Meter’s study includes eight recommendations toward improving the local food system.
Bergman, 28, embodies one of those steps — creating a farm system that grows new farmers. She has had three interns work at her small farm.
She operates Sage Produce in Genoa, where she grows year-round in addition to her work with the farmers market.
Bergman nearly went into a career in history before deciding to pursue culinary training.
“I wanted to do something that wasn’t so theoretical and get my hands dirty,” she said. Bergman studied at Culinary Arts Institute of America, in Hyde Park, New York.
However, at 23 she was diagnosed with cancer and returned to Ohio for treatment. Bergman said she became interested in nutrition and learning what “good stuff” to put in her body.
When she asked local farmers if their produce was organic, “I never got a straight answer,” she said. So in 2009, she and her brother started Sage, a farm of their own.
Although Bergman does not use chemical sprays on her produce, “I don’t think organic is the most important thing. I think local is the most important thing.”
Money is an important factor in creating young farmers like Bergman, according to Ross.
“Bottom line is nobody is going to be a farmer unless they can make money being a farmer,” Ross said.
“It’s kind of surprising in a country that says, ‘We feed the world that what we’re finding is the number of younger farmers is rapidly declining’,” Meter said, adding that average age of a farmer is 57. He also suggested creating places for children to learn about food and agriculture.
Policy and zoning changes could make farming easier and more attractive, Ross said. In 2007, there were 372 farms in Lucas County, 8 percent less than in 2002, according to the study.
To further improve the local economy, Ross suggested talking to businesses about where they get their produce.
“We need to be asking restaurants and grocery stores if they’re not sourcing from local growers, well, why not?” she said. “That’s the power of the consumer.”
There is a misconception that eating locally costs more, Bergman said.

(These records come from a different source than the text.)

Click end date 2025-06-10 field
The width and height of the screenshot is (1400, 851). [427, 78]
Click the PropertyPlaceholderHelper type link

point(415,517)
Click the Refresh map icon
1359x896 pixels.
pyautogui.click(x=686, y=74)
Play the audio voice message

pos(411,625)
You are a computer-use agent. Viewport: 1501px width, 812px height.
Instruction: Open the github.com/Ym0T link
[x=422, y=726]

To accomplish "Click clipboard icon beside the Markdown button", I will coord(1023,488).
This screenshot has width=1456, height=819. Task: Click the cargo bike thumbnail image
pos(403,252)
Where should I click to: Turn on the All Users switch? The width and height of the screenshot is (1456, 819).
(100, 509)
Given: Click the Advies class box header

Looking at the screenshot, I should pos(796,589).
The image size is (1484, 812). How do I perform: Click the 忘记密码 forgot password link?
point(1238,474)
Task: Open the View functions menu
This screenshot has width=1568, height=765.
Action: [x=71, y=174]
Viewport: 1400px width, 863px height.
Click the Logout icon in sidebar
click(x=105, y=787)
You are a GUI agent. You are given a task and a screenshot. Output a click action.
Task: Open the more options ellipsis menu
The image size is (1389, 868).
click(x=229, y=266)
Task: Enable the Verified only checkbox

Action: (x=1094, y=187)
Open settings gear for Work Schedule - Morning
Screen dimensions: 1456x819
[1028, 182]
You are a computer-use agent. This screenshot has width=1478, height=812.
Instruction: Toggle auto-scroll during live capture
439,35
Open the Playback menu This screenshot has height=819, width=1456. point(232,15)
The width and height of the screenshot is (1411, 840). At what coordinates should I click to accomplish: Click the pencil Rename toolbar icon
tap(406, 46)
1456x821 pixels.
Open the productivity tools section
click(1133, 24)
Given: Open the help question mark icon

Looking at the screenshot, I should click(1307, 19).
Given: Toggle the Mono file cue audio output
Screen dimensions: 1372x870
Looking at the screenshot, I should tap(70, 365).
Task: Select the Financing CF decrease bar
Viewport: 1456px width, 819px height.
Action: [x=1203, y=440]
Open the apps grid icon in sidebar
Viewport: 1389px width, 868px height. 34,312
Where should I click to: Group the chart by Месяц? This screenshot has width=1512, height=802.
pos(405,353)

It’s just that “vegetables cost more than Doritos.”
“The stuff in season at the farmers’ market is cheaper than the grocery store by far,” Bergman said. “You can get cabbage the size of two heads for a dollar right now.”
According to Meter’s study, 80 percent of Toledo residents reported in 2009 that they do not eat five or more servings of fruit or vegetables each day.
Ross emphasized that small changes could have a big impact on the local food scene.
“This is not absolutism. Small changes here can make a big difference,” she said. Bergman noted that she still buys some items at Meijer or The Andersons.
She also suggested eating foods that are in season locally.
“We can eat seasonally. You can have squash soup instead of tomato bisque soup,” she said.
The economy could improve by $345 million for local farmers if area residents bought $5 worth of food from them each week, Meter said.
“That’s a pretty substantial slice of money. Small changes by local customers could make a big difference,” he said.
Coordinating citizen efforts through the Northwest Ohio Food Council was another step Meter recommended.
Ross sees the council, which meets quarterly and has specific topic-based subgroups, as a way to connect the community. The council has representatives from about 10 local groups and is open to individuals, too.
“The disappointing news (from the study) has to turn into, ‘We can do something about it,’ and I think the folks in Toledo are coming together to do that,” Meter said.
Meter became interested in food systems because of his father, who grew up on a farm. Despite feeling most at home on a farm, his father spent his life distancing himself from that life, Meter said.
“It created a mystery for me,” Meter said. “Part of my passion for me is how bad economics for farming has affected my family and to ask why can’t we create a system that rewards farmers better for what they do.” Meter was set to speak at 1:15 p.m. Oct. 26 at the GreenTown event at SeaGate Convention Centre.